**Source material:**
----

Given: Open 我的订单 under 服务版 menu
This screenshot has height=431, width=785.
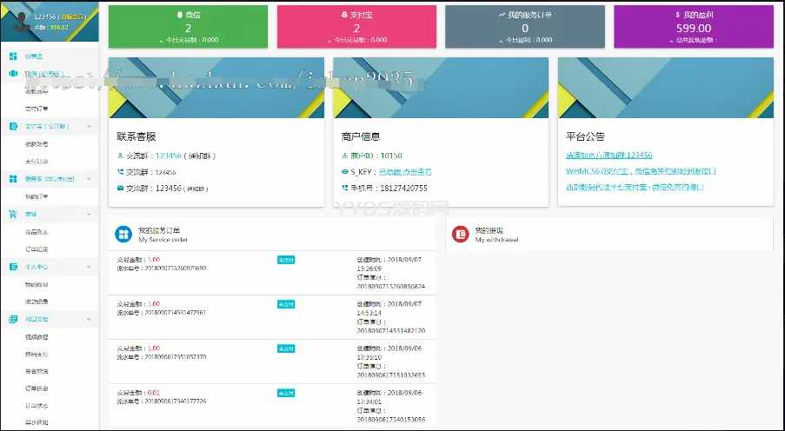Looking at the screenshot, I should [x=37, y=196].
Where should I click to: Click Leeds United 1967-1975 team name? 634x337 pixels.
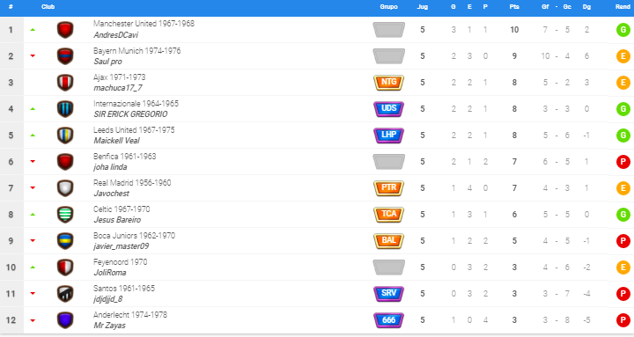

----

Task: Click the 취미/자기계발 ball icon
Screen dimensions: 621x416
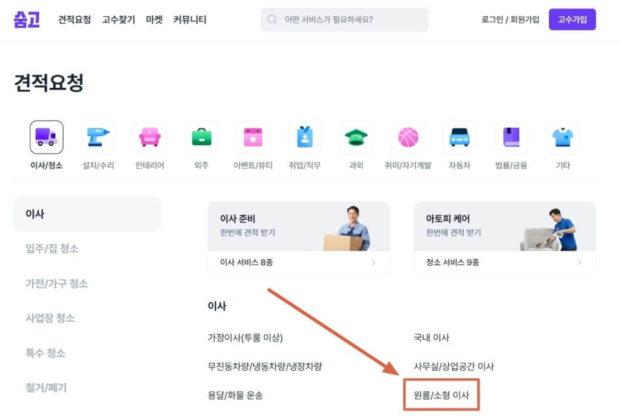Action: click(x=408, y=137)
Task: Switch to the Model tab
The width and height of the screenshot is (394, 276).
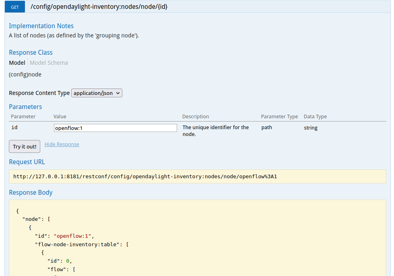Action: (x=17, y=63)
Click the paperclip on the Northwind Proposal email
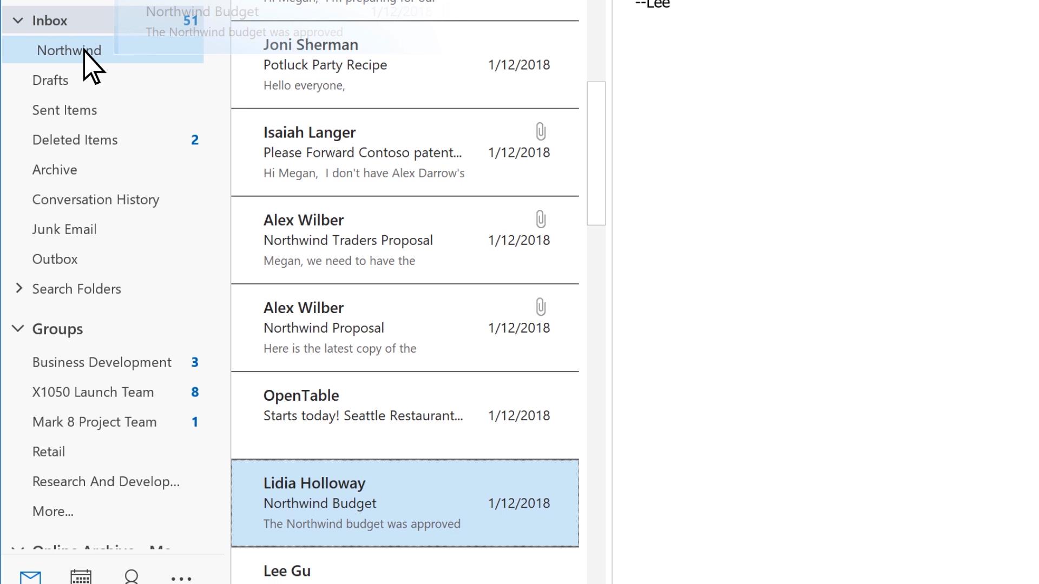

----

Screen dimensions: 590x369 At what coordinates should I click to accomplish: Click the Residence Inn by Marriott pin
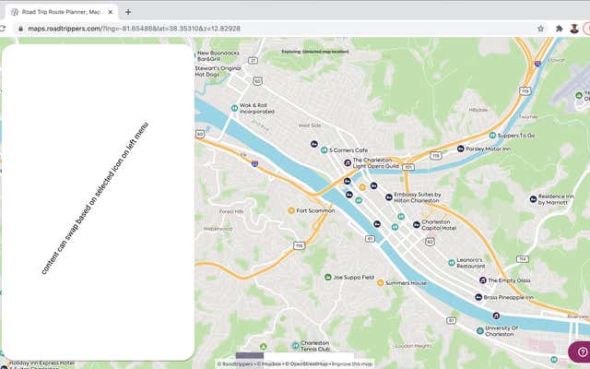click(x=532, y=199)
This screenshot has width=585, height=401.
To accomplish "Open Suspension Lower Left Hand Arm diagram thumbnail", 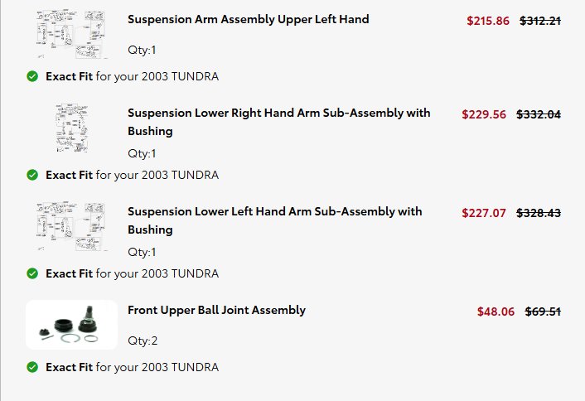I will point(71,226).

----

**Exercise aim:** Go to the line above that contains "Screen dimensions: 621x416" and reproduce everything exactly from there through the line that contains "Click the paperclip", leaving out the pictures.

**Exercise solution:**
Screen dimensions: 621x416
Action: click(x=408, y=137)
Task: Switch to the Model tab
The width and height of the screenshot is (394, 276).
Action: (x=17, y=63)
Click the paperclip on the Northwind Proposal email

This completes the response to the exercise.